It seems like this latest proposal by Jeremy Rubin would be a way of enabling complicated constructions in wallets using key tweaks rather than Bitcoin script. I think the basic version of this is that if you can give different parties keys that are related to each other, you can mimic the effect of keys that only work under certain conditions -- which is what covenants are.
Bitcoin already leverages x-only key tweaking (for example, Taproot internal to output key derivation).

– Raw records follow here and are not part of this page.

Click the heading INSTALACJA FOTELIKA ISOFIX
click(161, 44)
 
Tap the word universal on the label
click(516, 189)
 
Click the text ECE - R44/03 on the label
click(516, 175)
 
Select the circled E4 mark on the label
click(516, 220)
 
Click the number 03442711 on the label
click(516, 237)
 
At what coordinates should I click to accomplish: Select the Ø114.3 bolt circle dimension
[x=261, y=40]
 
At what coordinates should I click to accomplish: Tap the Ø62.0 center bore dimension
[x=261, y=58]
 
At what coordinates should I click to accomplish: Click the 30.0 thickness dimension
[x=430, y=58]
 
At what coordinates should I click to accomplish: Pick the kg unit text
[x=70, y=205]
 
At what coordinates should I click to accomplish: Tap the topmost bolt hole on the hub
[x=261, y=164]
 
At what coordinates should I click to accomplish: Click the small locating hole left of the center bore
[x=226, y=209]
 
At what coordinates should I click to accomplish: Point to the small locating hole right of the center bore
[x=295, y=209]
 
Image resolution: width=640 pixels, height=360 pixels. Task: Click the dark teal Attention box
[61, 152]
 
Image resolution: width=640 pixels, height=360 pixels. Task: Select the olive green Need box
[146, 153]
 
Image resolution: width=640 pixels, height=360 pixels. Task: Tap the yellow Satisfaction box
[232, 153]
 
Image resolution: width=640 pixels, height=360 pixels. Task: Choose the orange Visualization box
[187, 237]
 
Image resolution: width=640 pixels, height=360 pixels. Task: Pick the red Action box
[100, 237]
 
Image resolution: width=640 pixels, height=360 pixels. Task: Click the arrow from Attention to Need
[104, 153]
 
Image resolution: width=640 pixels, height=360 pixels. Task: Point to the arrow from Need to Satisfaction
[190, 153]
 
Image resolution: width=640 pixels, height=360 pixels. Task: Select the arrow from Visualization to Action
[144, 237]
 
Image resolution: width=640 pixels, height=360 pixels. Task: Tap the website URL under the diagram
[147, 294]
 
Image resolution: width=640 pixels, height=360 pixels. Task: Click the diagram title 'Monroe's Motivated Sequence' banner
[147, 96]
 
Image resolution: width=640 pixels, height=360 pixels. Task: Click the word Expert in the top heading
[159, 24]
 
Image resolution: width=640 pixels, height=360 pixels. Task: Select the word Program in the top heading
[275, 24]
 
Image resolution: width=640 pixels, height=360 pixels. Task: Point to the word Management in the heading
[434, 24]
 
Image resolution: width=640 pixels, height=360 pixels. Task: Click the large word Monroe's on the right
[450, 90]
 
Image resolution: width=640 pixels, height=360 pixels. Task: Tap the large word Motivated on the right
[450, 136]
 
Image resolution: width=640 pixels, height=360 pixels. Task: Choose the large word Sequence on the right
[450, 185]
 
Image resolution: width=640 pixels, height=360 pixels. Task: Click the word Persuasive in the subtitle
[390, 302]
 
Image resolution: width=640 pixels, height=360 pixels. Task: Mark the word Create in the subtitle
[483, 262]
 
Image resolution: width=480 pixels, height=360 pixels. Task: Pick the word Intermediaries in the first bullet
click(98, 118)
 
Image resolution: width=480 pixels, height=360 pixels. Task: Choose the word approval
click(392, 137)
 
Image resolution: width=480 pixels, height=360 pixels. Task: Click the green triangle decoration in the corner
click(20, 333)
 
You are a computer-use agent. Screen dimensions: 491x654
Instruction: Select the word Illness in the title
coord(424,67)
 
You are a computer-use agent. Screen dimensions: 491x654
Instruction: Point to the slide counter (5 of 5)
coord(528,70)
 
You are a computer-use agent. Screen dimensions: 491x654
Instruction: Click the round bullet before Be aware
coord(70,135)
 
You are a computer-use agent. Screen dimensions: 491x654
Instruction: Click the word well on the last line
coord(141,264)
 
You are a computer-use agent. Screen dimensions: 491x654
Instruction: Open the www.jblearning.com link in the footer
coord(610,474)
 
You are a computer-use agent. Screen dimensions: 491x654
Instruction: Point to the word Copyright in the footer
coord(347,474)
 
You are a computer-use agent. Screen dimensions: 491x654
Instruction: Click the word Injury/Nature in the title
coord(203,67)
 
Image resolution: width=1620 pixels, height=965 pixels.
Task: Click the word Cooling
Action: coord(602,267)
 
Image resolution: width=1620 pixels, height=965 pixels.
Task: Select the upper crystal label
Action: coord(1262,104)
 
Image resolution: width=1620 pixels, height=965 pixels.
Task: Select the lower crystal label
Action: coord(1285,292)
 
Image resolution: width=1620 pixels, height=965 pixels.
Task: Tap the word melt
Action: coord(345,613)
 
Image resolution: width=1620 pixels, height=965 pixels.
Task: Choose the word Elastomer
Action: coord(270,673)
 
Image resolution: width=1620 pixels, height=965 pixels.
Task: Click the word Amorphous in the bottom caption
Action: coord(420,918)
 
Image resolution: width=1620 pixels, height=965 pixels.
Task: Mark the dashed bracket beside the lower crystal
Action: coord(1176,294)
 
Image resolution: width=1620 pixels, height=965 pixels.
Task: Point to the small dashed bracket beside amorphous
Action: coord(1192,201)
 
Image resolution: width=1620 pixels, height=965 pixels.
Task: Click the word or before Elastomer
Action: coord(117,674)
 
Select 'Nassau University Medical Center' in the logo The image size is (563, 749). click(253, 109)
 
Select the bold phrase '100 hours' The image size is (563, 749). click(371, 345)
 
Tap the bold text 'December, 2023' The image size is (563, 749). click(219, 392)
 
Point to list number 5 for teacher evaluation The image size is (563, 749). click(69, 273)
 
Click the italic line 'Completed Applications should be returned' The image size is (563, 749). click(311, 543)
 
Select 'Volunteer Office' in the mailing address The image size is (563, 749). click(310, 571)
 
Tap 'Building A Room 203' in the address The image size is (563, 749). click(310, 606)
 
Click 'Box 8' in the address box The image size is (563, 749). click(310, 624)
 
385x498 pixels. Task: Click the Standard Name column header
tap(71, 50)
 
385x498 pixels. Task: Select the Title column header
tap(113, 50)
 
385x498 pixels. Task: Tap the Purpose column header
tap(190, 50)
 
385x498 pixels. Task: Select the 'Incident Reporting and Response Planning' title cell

Exposing a minimal, consensus-enforced version of "add a generator multiple to this key" inside tapscript:
- Enables script-level key evolutions (e.g., variable dependent authorized keys) without full signature verification at each step.
- Supports scriptless-script patterns where spending conditions are realized by transforming keys rather than revealing preimages.
- Allows compact covenant-like constructions where authorization is carried by key lineage, while keeping semantics narrowly scoped.
The operation mirrors the Taproot tweak used by BIP340 signers and enables simple, verifiable key modifications inside script without revealing private keys or relying on hash locks.
There haven't been any replies to Rubin on the Mailing List yet, and only a little bit of conversation on Github. I'm interested to see what people who are more knowledgeable about this than I have to say.
As a side note (and at the risk of stating the obvious): I wonder if why it seems so difficult to build consensus around a softfork that upgrades bitcoin script is because there are so many options?